Comme un homme libre

Comme un homme libre

Tempo
Sa dernière course contre la montre ne va pas seulement le concerner mais impliquer également l’ensemble de la cour de la prison qui va peu à peu stopper son activité pour venir se parquer autour de la piste où s’époumone Murphy. Un moment de quasi communion entre tous les détenus et centré sur la course contre un temps imposant l’action. Ainsi, au son de la version instrumentale de Sympathy For The Devil des Stones, il va s’arracher pour aller au bout de lui-même, le découpage visuel de Mann illustrant la montée en puissance de son effort et renforçant en même temps la cohésion avec ses co-détenus, pour en bout de course parvenir à son but, une victoire éclatante contre les institutions voulant le soumettre à leurs règles. Son ultime geste où il balance le chronomètre au sol, le réduisant en miettes, illustre alors la reprise en main de son temps, du programme qu’il s’est créé, de sa liberté relative au sein de ces murs.
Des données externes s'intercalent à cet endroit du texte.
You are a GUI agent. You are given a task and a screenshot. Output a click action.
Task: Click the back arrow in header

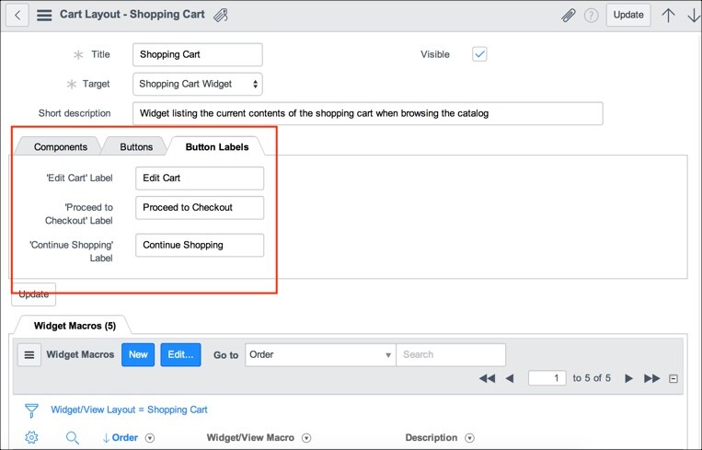click(x=17, y=16)
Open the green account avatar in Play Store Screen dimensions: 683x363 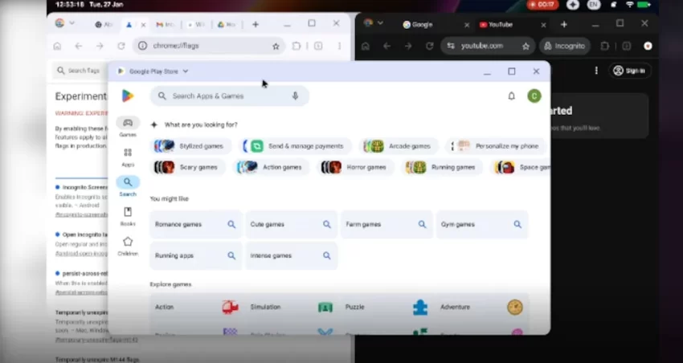point(534,96)
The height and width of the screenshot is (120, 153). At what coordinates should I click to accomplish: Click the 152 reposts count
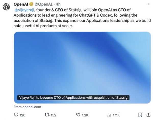pos(53,115)
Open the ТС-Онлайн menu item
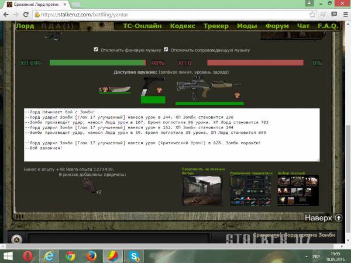351x263 pixels. (x=143, y=26)
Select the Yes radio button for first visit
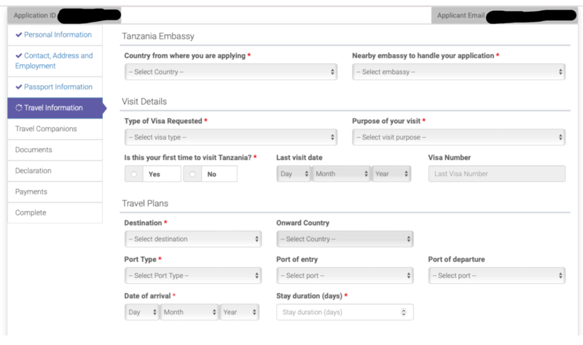This screenshot has height=345, width=583. pos(134,175)
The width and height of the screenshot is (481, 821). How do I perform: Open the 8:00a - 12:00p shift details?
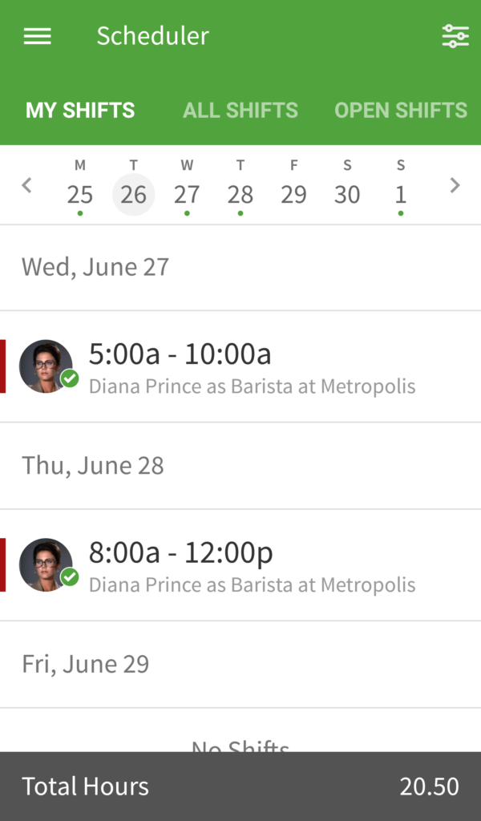(x=241, y=565)
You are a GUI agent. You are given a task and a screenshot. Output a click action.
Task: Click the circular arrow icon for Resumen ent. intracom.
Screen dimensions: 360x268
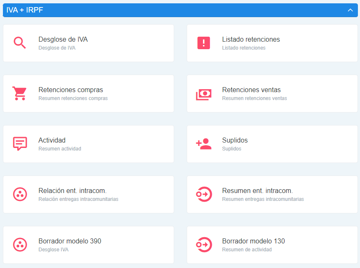click(x=203, y=194)
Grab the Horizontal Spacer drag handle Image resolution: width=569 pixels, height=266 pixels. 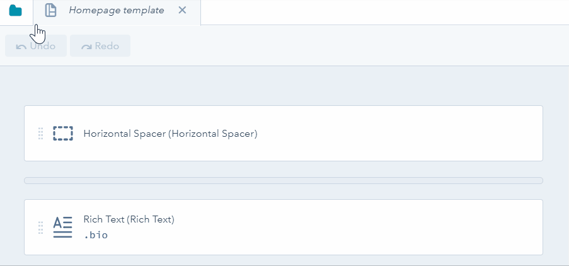tap(40, 134)
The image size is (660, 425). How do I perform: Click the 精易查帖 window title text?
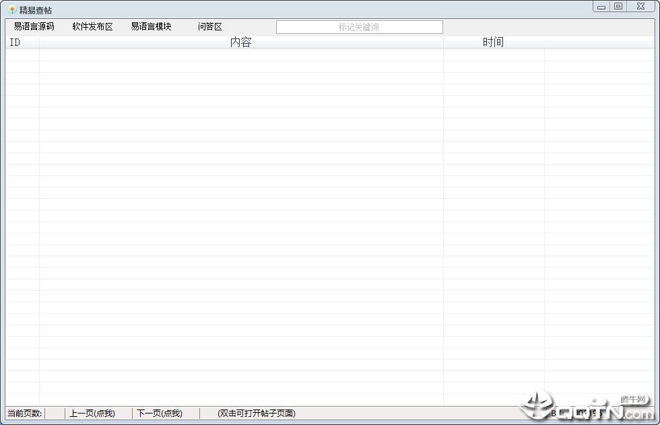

Il demeure enfermé, à jamais, dans cette prison et dans un temps désormais arrêté, bloqué sur son exploit qui demeurera inconnu (ce n’est pas le propos de Mann de faire monter la pression sur l’hypothétique enjeu d’un temps à dépasser : aucun temps référence n’est mis en parallèle avec le défilement du chrono que Murphy est en train de réaliser) mais il a renoué avec la communauté carcérale dont il était jusque là isolé. Le dernier plan figé montre Murphy parmi les prisonniers venus le féliciter et vient ainsi en contrepoint de la première séquence ouvrant le film où la caméra captait sa course solitaire dans l’indifférence générale.

Introduction :

Conclusion :

Cependant, il ne se dégage aucune amertume du dernier plan qui montrerait Murphy rentrer dans le rang. Cette conclusion illustre plutôt le caractère indomptable, insoumis du héros mannien dont la poursuite des idéaux et de son accomplissement hors d’un cadre prédéfini et restreint se heurte à la pression du temps (qui passe, qu’il reste) comme objet de la dissolution de son être. D’où l’importance de parvenir à en organiser ses propres modalités.
En tous cas, la pression du temps est continuelle et diffuse, se développant au travers de la narration et parfois même accentuée par la matérialisation d’une horloge rappelant son écoulement implacable et inéluctable. Ainsi, dans Public Enemies, lors d’un braquage, John Dillinger (Johnny Depp) est dominé par un immense cadran surplombant le coffre devant lequel il menace le directeur de l’établissement. Une figuration de l’enjeu temporel du moment, le but pour le gangster et son équipe étant bien sûr de réaliser leur forfait le plus rapidement possible avant l’arrivée des forces de l’ordre, mais cela fonctionne également en tant que représentation de l’écoulement d’un flux auquel Dillinger a du mal à se rattacher. Entre la constitution de réseaux fédéral et criminel pour optimiser leur action, sa méthode et son code d’honneur l’isole, en font littéralement un anachronisme.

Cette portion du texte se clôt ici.